On Mon, 12 Dec 2011 10:21:35 -0500, Timon Gehr <timon.g...@gmx.ch> wrote:

On 12/12/2011 04:08 PM, Timon Gehr wrote:
On 12/12/2011 03:46 PM, Timon Gehr wrote:
On 12/12/2011 01:50 PM, Steven Schveighoffer wrote:
On Sun, 11 Dec 2011 12:07:37 -0500, Mafi <m...@example.org> wrote:

Am 10.12.2011 21:25, schrieb Walter Bright:
On 12/10/2011 11:03 AM, Mehrdad wrote:
So how are you supposed to implement opApply on a container (or e.g.
here, a
matrix)? Copy/paste the code for const- and non-const versions?

Internal to a function, inout behaves like 'const'. You won't be
able to
modify the data. Therefore, if there is no inout in the return type,
use
'const' in the parameter list instead.

The purpose of inout is to transmit the 'constness' of the function
argument type to the return type, using only one implementation of
that
function. That requires the function to internally regard inout as
const.

But what about:
void f(ref inout(int)* a, inout(int)* b) { a = b; }
This cant work with const because that would violate the const system.
I think the rule should be that either the return type must be inout
or at least one ref/out parameter.
Am I overlooking something?

That was brought up during discussion on adding the feature. One of the reasons inout is viable is because a) the source and result of where the
constancy flows is well defined and b) the exit point is an rvalue

Allowing ref parameters fails both those rules.

Consider this:

void bad(ref inout(int)* a, ref inout(int)* b);

which is the entry and which is the exit? Is a set to b, or b set to a?

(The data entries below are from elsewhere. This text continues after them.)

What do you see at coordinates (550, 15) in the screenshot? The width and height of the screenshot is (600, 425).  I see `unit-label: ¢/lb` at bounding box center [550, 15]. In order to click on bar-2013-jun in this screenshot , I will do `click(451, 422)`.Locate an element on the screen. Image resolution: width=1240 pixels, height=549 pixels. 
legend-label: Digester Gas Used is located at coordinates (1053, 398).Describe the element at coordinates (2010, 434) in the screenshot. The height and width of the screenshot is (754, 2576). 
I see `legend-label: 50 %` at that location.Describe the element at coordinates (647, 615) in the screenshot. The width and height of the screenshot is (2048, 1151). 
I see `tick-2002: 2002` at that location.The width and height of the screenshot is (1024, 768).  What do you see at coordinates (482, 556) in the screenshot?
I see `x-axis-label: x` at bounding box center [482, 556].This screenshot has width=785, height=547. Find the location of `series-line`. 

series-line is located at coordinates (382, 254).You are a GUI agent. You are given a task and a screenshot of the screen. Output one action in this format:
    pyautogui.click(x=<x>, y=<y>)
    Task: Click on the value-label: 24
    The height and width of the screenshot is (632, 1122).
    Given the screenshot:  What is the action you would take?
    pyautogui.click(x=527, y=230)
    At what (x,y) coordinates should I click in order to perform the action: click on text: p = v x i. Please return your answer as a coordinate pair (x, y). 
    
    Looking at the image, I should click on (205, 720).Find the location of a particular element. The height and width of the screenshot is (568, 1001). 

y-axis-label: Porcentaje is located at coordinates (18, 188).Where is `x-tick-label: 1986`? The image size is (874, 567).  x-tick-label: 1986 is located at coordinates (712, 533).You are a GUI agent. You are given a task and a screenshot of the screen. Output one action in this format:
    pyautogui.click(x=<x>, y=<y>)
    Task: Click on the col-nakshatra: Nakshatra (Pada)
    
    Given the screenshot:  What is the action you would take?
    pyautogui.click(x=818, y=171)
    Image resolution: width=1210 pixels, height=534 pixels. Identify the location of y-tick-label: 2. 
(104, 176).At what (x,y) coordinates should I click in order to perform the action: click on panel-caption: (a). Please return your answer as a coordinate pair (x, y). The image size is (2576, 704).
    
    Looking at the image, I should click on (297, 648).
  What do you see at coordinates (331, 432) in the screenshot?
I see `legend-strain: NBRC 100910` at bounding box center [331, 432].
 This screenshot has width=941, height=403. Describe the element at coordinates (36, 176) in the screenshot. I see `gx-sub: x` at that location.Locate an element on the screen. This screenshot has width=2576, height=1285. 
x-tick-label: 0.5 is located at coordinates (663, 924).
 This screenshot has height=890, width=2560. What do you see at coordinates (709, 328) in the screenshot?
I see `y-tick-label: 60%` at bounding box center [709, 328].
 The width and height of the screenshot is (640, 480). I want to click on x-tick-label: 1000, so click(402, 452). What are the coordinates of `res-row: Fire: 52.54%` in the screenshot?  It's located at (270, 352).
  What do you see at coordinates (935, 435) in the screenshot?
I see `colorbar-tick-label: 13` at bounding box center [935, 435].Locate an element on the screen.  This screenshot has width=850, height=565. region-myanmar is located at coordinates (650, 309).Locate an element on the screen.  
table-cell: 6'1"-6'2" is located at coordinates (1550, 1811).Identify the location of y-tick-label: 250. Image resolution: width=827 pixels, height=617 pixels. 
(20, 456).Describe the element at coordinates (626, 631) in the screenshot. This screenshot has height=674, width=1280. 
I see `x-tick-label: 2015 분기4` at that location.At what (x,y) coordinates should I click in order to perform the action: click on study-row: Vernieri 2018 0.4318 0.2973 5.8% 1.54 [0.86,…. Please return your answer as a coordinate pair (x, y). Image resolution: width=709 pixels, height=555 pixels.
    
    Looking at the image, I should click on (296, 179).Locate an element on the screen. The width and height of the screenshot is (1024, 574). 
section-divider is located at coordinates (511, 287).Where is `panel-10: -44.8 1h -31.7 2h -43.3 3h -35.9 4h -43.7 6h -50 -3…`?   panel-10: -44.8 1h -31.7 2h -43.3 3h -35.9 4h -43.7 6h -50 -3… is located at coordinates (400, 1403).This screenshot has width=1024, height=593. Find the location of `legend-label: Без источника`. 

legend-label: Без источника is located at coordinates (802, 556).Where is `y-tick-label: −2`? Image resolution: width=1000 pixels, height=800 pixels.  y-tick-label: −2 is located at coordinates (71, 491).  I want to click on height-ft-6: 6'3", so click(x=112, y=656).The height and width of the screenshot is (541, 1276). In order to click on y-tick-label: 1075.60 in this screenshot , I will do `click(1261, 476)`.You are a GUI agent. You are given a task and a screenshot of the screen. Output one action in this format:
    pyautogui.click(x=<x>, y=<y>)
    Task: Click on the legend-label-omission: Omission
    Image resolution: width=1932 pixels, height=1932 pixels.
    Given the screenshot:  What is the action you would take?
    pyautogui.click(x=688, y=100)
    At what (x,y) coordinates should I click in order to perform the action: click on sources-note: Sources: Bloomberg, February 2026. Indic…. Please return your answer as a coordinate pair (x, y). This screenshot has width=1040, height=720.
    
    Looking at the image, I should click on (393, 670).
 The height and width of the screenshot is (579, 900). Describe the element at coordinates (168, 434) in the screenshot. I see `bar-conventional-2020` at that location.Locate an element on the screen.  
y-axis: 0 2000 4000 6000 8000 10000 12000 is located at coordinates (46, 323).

Now, also consider that you can't affect the constancy of the result,
because the type of the parameter is already defined. e.g.:

// note that your example shouldn't even be valid, because you can't
implicitly cast through two mutable references
int a;
auto pa = &a;
immutable int b;
auto pb = &b;

f(a, b);

How can this affect a? its type is already decided. Compare that to:

inout(int)* g(inout(int)* b) { return b;}

auto pa = g(pb);

clean and simple.

-Steve

This currently compiles:

inout(void) very_bad(ref inout(int)* a, ref inout(int)* b){a = b;}

void main(){
immutable int a=2;
int *x;
immutable(int)* y=&a;
very_bad(x,y);
*x=1;
assert(*y==a); // fail
}

How does the design catch this error? Will inout** = inout** assignments
be disallowed?

Probably it is better to catch it at the call site. But if that is
implemented then the requirement to have inout on the return value gets
nonsensical.

OK, got it.

What you call 'bad' should compile:

void bad(ref inout(int)* a, ref inout(int)* b);

int* x;
immutable(int)* y;
const(int)* z;

bad(x,x); // fine
bad(y,y); // fine
bad(z,z); // fine

bad(x,y); // inout is deduced to const, ergo neither x nor y convert to the parameter type -> compile error
bad(x,z); // now only error for x
...


The requirement of having inout on the return type should be removed for more expressiveness.

I've thought about this for a few minutes, and I can't find a flaw in it. But I'm not seeing a huge benefit to it either. Why is it advantageous to use a ref parameter for something that should be a return? Can you show a good use case for this? I still am uneasy with allowing applying a wildcard to a reference underneath to mutable references. I know it doesn't work for const.